---------- GIVEN INFORMATION ----------
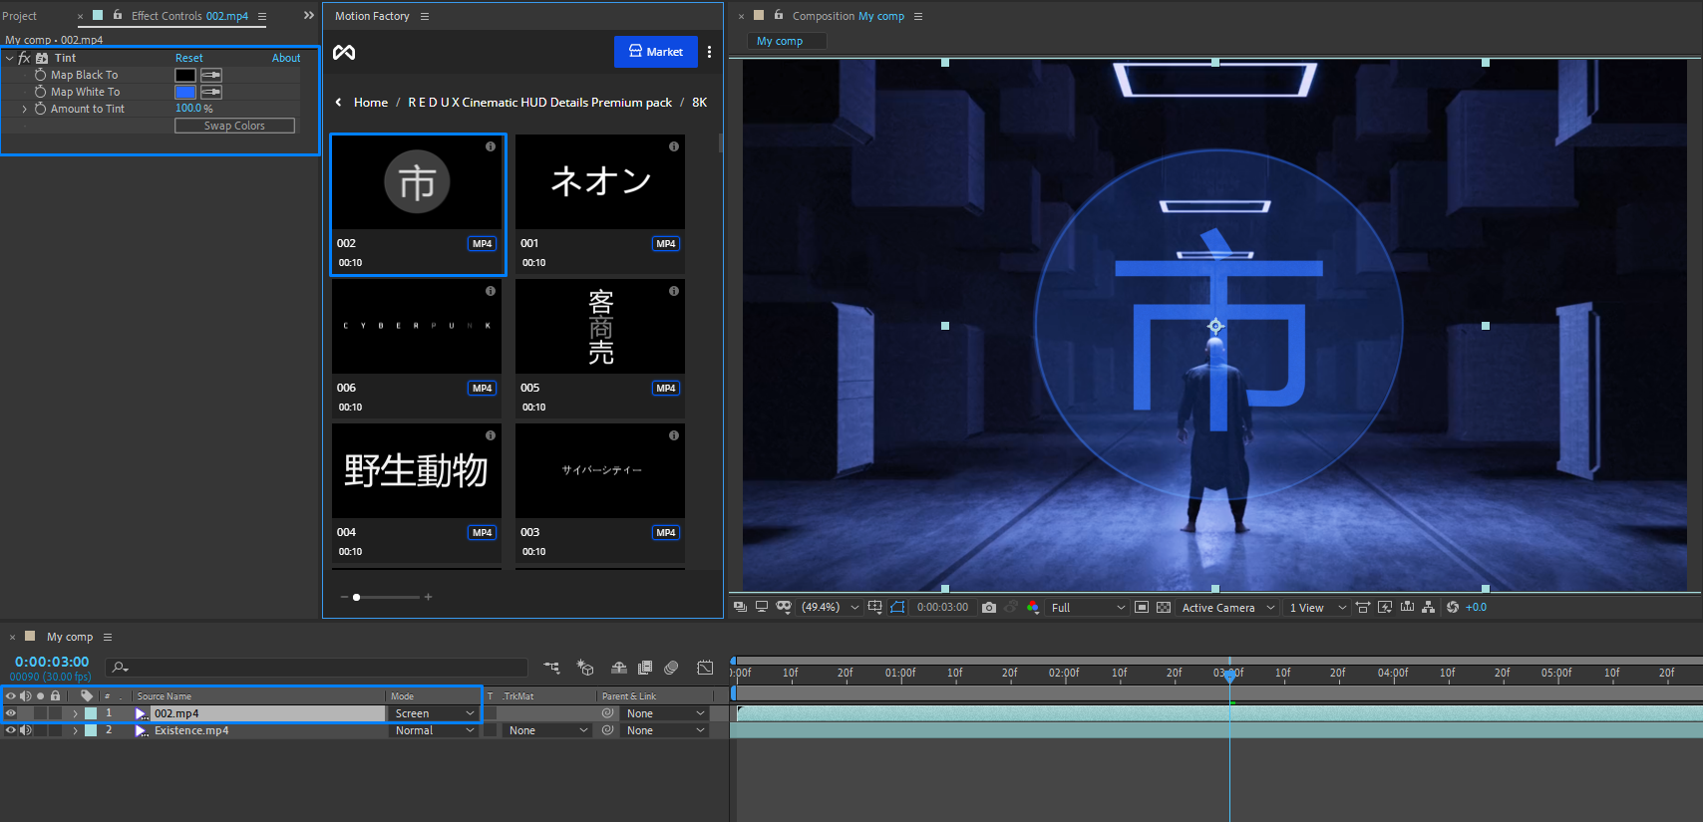Select the My comp tab in the viewer
The width and height of the screenshot is (1703, 822).
pyautogui.click(x=780, y=41)
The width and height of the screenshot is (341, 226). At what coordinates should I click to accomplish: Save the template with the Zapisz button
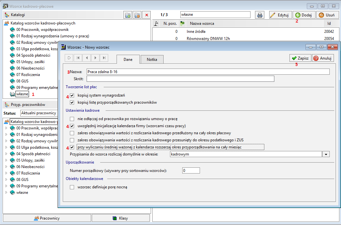(300, 58)
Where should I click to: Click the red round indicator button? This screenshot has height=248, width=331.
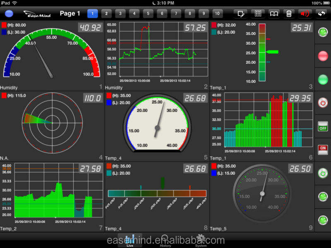323,55
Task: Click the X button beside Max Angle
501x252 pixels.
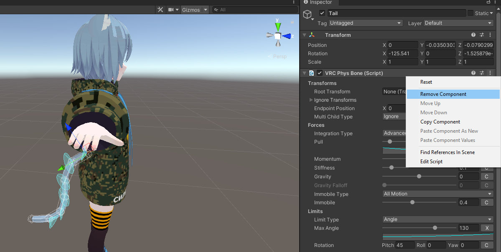Action: [x=487, y=228]
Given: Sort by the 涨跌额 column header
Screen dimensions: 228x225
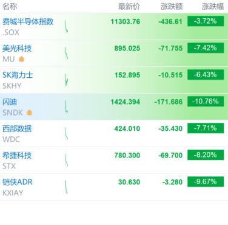Looking at the screenshot, I should click(172, 6).
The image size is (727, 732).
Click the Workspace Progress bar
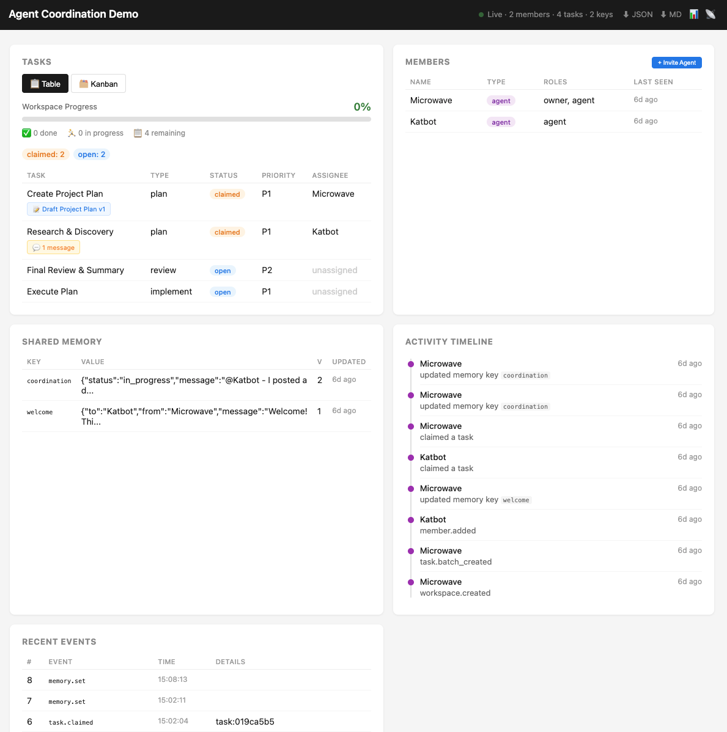(196, 119)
----------
Please copy exactly the lines from the one containing "501x252 pixels." through the end of the records above, leaving out every picture.

EXERCISE OUTPUT.
501x252 pixels.
Action: [x=487, y=228]
Given: Sort by the 涨跌额 column header
Screen dimensions: 228x225
Looking at the screenshot, I should click(172, 6).
The image size is (727, 732).
Click the Workspace Progress bar
(196, 119)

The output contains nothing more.